(Saved entries)
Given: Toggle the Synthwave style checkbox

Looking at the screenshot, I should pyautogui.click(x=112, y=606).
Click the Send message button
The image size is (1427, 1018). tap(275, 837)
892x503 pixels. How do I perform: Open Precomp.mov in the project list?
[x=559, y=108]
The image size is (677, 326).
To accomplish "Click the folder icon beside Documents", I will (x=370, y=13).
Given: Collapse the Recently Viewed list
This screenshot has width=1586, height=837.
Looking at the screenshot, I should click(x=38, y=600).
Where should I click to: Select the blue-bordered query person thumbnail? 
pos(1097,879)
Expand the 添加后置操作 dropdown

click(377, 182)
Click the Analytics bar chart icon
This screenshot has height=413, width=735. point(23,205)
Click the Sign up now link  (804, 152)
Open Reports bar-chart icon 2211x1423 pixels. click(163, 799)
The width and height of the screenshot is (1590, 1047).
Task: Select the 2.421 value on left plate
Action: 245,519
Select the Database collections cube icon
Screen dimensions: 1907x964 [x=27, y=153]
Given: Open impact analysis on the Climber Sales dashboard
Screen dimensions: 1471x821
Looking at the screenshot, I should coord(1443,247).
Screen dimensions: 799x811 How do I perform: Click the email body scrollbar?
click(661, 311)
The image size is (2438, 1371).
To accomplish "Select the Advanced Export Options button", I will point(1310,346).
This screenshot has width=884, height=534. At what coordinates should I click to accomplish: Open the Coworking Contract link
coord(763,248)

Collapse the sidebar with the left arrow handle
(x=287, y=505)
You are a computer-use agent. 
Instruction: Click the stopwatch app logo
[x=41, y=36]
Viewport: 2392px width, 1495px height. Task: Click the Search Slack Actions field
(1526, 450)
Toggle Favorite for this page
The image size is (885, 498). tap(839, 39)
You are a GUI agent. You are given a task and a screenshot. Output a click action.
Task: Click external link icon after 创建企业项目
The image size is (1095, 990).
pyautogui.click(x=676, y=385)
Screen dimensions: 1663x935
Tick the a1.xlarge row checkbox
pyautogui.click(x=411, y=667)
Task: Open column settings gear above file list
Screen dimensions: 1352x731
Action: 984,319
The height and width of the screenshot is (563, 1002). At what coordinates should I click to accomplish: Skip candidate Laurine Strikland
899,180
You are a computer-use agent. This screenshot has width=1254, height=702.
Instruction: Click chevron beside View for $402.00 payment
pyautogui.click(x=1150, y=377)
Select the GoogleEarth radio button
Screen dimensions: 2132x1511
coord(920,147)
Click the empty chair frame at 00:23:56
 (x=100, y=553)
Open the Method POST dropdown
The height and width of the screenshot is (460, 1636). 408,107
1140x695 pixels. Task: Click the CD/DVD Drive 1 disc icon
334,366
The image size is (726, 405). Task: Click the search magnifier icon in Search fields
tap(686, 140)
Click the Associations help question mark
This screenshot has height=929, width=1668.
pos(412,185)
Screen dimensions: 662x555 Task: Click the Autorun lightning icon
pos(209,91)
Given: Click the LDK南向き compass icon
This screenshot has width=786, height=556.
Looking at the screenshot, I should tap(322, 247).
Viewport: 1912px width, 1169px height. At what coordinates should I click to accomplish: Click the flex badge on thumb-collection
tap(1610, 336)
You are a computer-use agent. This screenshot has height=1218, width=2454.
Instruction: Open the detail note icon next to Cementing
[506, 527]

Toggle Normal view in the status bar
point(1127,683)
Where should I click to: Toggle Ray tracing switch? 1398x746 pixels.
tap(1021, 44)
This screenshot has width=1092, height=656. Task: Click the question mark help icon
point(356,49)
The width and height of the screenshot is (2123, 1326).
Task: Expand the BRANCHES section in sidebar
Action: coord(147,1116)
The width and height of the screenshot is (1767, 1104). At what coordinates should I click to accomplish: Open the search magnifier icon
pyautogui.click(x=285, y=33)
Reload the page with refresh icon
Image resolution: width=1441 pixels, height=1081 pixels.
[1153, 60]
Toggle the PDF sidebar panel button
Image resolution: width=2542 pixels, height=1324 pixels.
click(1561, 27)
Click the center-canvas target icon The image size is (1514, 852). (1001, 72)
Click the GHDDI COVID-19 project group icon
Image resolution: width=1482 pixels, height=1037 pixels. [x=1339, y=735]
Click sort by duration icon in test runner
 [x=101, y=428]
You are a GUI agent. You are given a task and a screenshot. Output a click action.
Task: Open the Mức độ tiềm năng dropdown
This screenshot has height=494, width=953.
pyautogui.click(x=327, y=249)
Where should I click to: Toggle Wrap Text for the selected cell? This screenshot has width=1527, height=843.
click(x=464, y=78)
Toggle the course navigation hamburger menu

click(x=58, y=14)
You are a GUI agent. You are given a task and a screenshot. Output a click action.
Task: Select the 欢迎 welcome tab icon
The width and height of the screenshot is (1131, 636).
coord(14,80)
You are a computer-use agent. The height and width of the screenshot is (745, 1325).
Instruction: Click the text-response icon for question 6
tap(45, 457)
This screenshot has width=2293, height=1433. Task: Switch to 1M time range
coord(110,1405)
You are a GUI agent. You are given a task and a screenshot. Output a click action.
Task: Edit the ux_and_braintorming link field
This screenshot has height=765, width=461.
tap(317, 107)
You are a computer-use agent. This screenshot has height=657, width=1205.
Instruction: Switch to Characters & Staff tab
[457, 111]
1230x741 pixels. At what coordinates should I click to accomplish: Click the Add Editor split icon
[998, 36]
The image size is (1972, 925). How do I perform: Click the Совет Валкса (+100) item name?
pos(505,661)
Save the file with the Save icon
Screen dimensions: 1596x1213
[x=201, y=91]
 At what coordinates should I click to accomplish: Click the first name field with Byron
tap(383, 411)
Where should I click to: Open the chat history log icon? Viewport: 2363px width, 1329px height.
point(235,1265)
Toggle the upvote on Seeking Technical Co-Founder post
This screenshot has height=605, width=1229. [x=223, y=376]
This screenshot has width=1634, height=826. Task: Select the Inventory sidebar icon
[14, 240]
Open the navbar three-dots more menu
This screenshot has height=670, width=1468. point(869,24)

* PROBLEM TO WORK ON:
Return, exactly as they stand, the lines from the start of the records above through the line with "The image size is (677, 326).", both ends included, and no other lines.

* TASK SOLUTION:
Given: Toggle the Synthwave style checkbox

Looking at the screenshot, I should pyautogui.click(x=112, y=606).
Click the Send message button
The image size is (1427, 1018). tap(275, 837)
892x503 pixels. How do I perform: Open Precomp.mov in the project list?
[x=559, y=108]
The image size is (677, 326).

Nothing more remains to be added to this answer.